But we're marching, working, collaborating to get the US equity market up and running 23 hours a day, five days a week. And many would ask, "why would you stop for an hour? That seems odd." But it actually is responsible, I think. Securities are companies or asset management products and they have dividends and stock splits and corporate actions and news and having the ability to kind of process adjust for spinoffs, et cetera. You need to close the market for an hour in order to accommodate all of that.
I'm sure over time there'll be other solutions to that. But one of the most important things about US capital markets is the integrity, the solid regulatory framework, the responsibility, the transparency. We have a really excellent capital markets infrastructure, kind of rule set and kind of operational excellence across all exchanges. Not that it's just a New York Stock Exchange. And that's important that we kind of sustain that.
And I think bringing that quality to investors outside of the US, outside of traditional core East Coast hours. I think bring that quality to a broader set of investors. And I think that's healthy for ETFs. I think it's healthy for corporates, but it has to be done in a measured and responsible way. And that's why you have 23 hours instead of 25, and that's why you have five days a week instead of seven days a week. I'm not saying over time it won't get there, it could, but we want to deliver to the standard of US capital markets and certainly the New York Stock Exchange, and we believe firmly in that.
Bilal Little:
No, that's a really strong point. So I want you to stay with this conversation in the theme of innovation.
Tim Reilly:
Sure.
Bilal Little:
What are you seeing from key innovative points over the last year, and what do you see going forward?
Tim Reilly:
Well, a lot of it is in product and there's so much energy in the digital asset space. You've seen the capital raise and the performance with the Solana coming to the market and the XRP products and some of the digital asset indices. So certainly that's in a place of using the ETF wrapper to introduce access to retail individual investors in some institutions through an ETF. So whether that's a munibond or it's a Bitcoin or it's a portfolio of commodities, but the way an individual investor can see a bid offer on their screen, buyers sell that security, own that security, share in the performance of that security.
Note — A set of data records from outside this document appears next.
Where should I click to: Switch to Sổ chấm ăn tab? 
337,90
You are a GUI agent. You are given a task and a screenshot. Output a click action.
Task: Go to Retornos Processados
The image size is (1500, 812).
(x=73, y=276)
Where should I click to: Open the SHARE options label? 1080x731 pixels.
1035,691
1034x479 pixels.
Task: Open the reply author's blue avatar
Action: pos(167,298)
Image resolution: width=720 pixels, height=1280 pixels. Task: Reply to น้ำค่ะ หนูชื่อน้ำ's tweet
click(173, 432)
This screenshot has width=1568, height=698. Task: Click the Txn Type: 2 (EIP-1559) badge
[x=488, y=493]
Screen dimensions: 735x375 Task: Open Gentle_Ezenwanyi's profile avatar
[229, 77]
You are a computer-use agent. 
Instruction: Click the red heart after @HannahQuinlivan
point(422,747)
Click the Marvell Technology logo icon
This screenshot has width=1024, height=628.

And we see that in some cases leading into the private world. We've had private credit products in the ETF space that rolled out in 2025, and we'll see more of that. We're having some discussions and you can see kind of some of these private equity or private equity-like products coming into the ETF space. The ETF is not perfect for everything, because it operates in the framework of equity trading, equity markets and equity rules, but it is an access point and an opportunity point for investors and institutions. And we're going to continue to collaborate, to work with regulators, to work with marketers, and most importantly, to work with investors to kind of deliver those outcomes that they're looking for.
Bilal Little:
No, that's fantastic. It's very strong. I want you to talk a little bit about the regulatory environment and the shifts and changes that we've seen over the last year, and obviously what will continue to go into 2026.
Tim Reilly:
Yeah. I'd look at kind of three areas in that. One is improvements to auctions. So every day, US capital markets, US equity markets at 9:30 AM Eastern time is the marketing open, that's an auction. And at 4:00 PM Eastern time is a closing auction. Two largest liquidity points of the day. ETFs tend to trade a lot in the opening auction, in the early part of the day. Corporate securities, traditional securities, the Pfizers of the world, they trade, the Delta Air Lines of the world, et cetera, they trade more in their closing auction. And that's somewhat due to index structures and just kind of how kind of liquidity evolves over the day.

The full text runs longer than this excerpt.